Такой грустный конец у красивой сказки мне всегда был непонятен, я пытался вспомнить слова и не мог. Может быть, потому, что, вспоминая, я видел самого сказочника, его расстроенное лицо и рядом милиционера или военного, который торопил его, и сказка прерывалась непонятным разговором.
— Предписано, и надо выполнять, — говорил милиционер-военный.
— Тут моя родная земля, — отвечал ему старик.
— Земля давно не твоя, а общая, не задерживайся.
— Здесь же люди свои, крестьяне, — цеплялся старик, взяв меня на руки.
— Не крестьяне, а колхозники. Давай топай, не задерживайся!
— Он сказку говорит мне, сказку! — кричал я в отчаянии на милиционера-военного.
— Да, да, сынок, сказку. Я сейчас… «Жил-был Курыль-Мурыль…»
— Отпусти мальчонку и иди. Ну! Чего ты им заслоняешься?!

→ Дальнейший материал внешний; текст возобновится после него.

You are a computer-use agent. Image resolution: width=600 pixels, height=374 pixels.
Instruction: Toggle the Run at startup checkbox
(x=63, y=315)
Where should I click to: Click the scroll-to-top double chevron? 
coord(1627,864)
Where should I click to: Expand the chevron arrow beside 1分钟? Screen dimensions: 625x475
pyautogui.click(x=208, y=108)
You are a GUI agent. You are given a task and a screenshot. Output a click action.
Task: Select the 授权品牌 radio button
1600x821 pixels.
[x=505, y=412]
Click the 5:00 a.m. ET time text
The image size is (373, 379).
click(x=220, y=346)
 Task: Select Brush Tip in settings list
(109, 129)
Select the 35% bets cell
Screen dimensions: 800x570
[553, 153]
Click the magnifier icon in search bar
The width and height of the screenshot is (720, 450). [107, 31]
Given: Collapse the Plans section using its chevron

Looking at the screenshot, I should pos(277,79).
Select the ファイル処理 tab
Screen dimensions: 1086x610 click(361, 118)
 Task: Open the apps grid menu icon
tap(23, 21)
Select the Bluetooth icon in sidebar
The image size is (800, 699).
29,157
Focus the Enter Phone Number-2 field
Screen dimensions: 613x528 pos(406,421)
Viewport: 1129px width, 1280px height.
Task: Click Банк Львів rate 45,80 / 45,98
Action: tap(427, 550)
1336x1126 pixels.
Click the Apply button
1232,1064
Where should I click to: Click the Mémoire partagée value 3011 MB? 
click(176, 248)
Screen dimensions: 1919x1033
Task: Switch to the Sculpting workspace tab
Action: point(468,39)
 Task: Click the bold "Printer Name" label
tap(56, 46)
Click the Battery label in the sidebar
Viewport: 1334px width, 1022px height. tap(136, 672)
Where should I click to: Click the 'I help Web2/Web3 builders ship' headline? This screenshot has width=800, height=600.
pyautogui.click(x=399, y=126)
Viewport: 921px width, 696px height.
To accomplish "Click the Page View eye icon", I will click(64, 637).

Не запомнил я слов, не сумел, сил тогда не хватило. А дедушка Курыль-Мурыль не вернулся.
Из разговора взрослых я знал, что Редькин Кузьма — вот как его звали: Редькин Кузьма… Иванович! Да, Иванович, верно! — пришел совсем, но житье ему определено не в родной Хмелевке, а где-то далеко, не то в Киргизии, не то на Кавказе. В горах, словом. Семья у него извелась в дальнем нежилом краю, а сам он уцелел и вот пришел.
Я помню, что в село пришел накануне сенокоса, народ был дома, взрослые узнавали его и здоровались, некоторые приглашали зайти. Он заглядывал ненадолго и потом опять шел улицей, в пыльных сапогах, бородатый, с котомкой за плечами.
Его приглашали многие, и на другой конец села, где мы жили, он пришел сильно пьяный и с песней.
Хлопцы, чьи вы будете?Кто вас в бой ведет?Кто под красным знаменемРаненый идет?
Он шагал напряженным строевым шагом, из-под сапог брызгала струйками мучнистая серая пыль.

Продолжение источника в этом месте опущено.